> [Work instruction A]:
Answer these from the requirements document:
(i) What is the administrator user set up during the install/setup process called?
(ii) Which way of logging in should the login prompts encourage by default?
(iii) What three pieces of information are imported from the SSO system when an SSO user logs in for the first time?
> [Work instruction B]: Write the next part of the software requirements document, starting after its last line and keeping its numbered format.

A note on requirements: No set of requirements is perfect, and that is certainly true here. I'm sure that contradictions, under-specified behavior, and unintended consequences will be revealed. Your overriding goal should be to produce a quality system; if you believe that goal would be better served if a requirement were altered or interpreted a certain way, ask about it, and get the conclusion in writing. The result may be a variance in a requirement for a specific team, or even modification of this requirements document for all teams. In short, if unsure, ask.

Some requirements have attached an informal tip, motivation, or example; these do not alter the requirements themselves, but are meant to answer likely questions about a requirement.

Note: If a requirement says that an administrator can do something and a sub-requirement simply says that the “user” will do part of that thing, then the word “user” in that context is simply a pronoun referring to the initiating administrator, not just any normal user.

  1. Server
    1. Your software must have a server that supports an arbitrary number of simultaneous users. A web-based solution is preferred; thick client or mobile options are available with instructor pre-approval only.
    2. During the install/setup process, an administrator user called admin is configured. Other accounts are created via self-registration (req 6.1) or auto-creation upon first SSO login. New accounts are not administrators have no roles (and are therefore student accounts) by default.
    3. A user accessing the system prior to logging in should be able to access nothing but the homepage (req 2) and a means to login via SSO or local credentials or register a local account (req 6.1). The structure of these login prompts should encourage SSO login by default, with login/registration by local account de-emphasized as a secondary option. Implementors may, at their discretion, elect to allow users to also browse programs (req. 3.2) prior to login, but not apply or take other actions.
      1. The system will allow all SSO users to login, even if they are not yet known to the system. SSO users logging into the system for the first time will be noted (including importing username, display name, and email address from the SSO system), allowing their permission level role(s) to be edited later (req 6.3).

> [Raw data]:
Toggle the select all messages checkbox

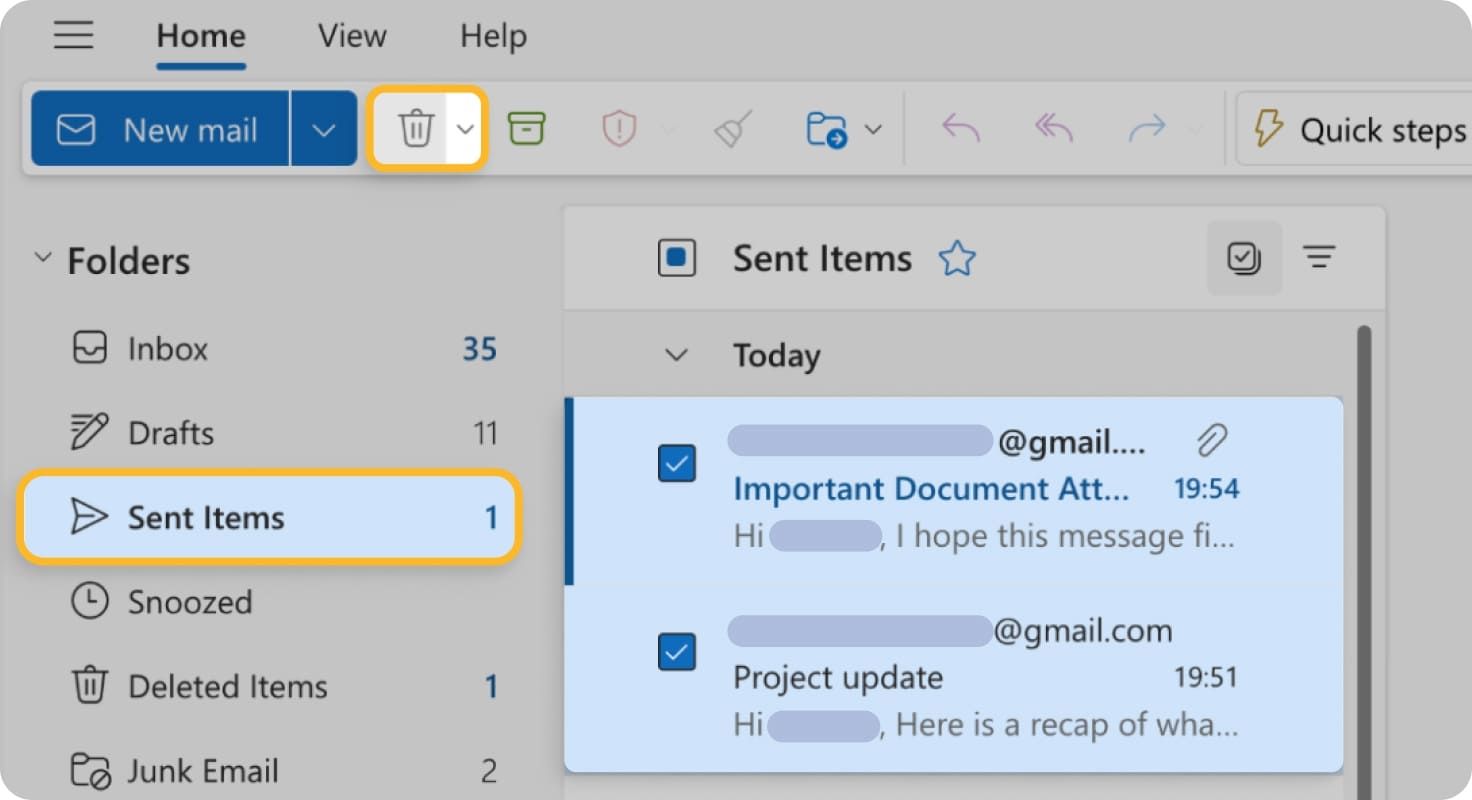click(x=677, y=257)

> [Task answer A]:
(i) admin
(ii) SSO login
(iii) Username, display name, and email address

> [Task answer B]:
      2. If a user attempts to login via SSO for the first time, but a local account with the same username already exists, the login attempt should fail with a clear error explaining the situation. Similarly, if a user attempts to register a local account by a username that already exists as an existing user (either local or SSO), this should fail with a clear error explaining the situation.
    4. Stored passwords for local users must be kept in a secure manner (i.e., salted and hashed at minimum). SSO users must not have a password of any kind stored.
    5. Local users may change their own password using the customary two-matching-blinded-inputs approach commonly seen. SSO users should not have access to any such facility.
    6. All communication between the clients and server must be encrypted. Given the HIPAA and FERPA protected content being stored, communication encryption must be AES-256 or stronger, and TLS 1.2 or greater must be used. Tip: For web-based solutions, this means using HTTPS. If you set up your production server using modern tools and didn't do anything weird, you likely meet this requirement already.
      1. The server must receive an 'A' rating from a Qualys SSL Server Test, which examines certificate and encryption parameters. Any changes to the environment that were needed to achieve this grade should be noted in the Security Guide (req 5.4) along with a justification of why they improve security, and the report itself included as an appendix.
      2. (Extra credit) Implementors may elect to ensure the server receives an 'A' rating from the Mozilla HTTP Observatory, which examines HTTP headers and related policies. Any changes to the environment that were needed to achieve this grade should be noted in the Security Guide (req 5.4) along with a justification of why they improve security, and the report itself included as an appendix. Further, this should be noted in the Feature Guide (req 5.3).
    7. The server must maintain state in a persistent fashion. Tip: For web-based solutions, this just means using a database or similar.
    8. Consistency rule: A variety of cross-references are made by the system; the system must maintain internal consistency of these references in all cases. For example: if program X has 5 applicants, then each of those applicant's view of their own programs should include program X.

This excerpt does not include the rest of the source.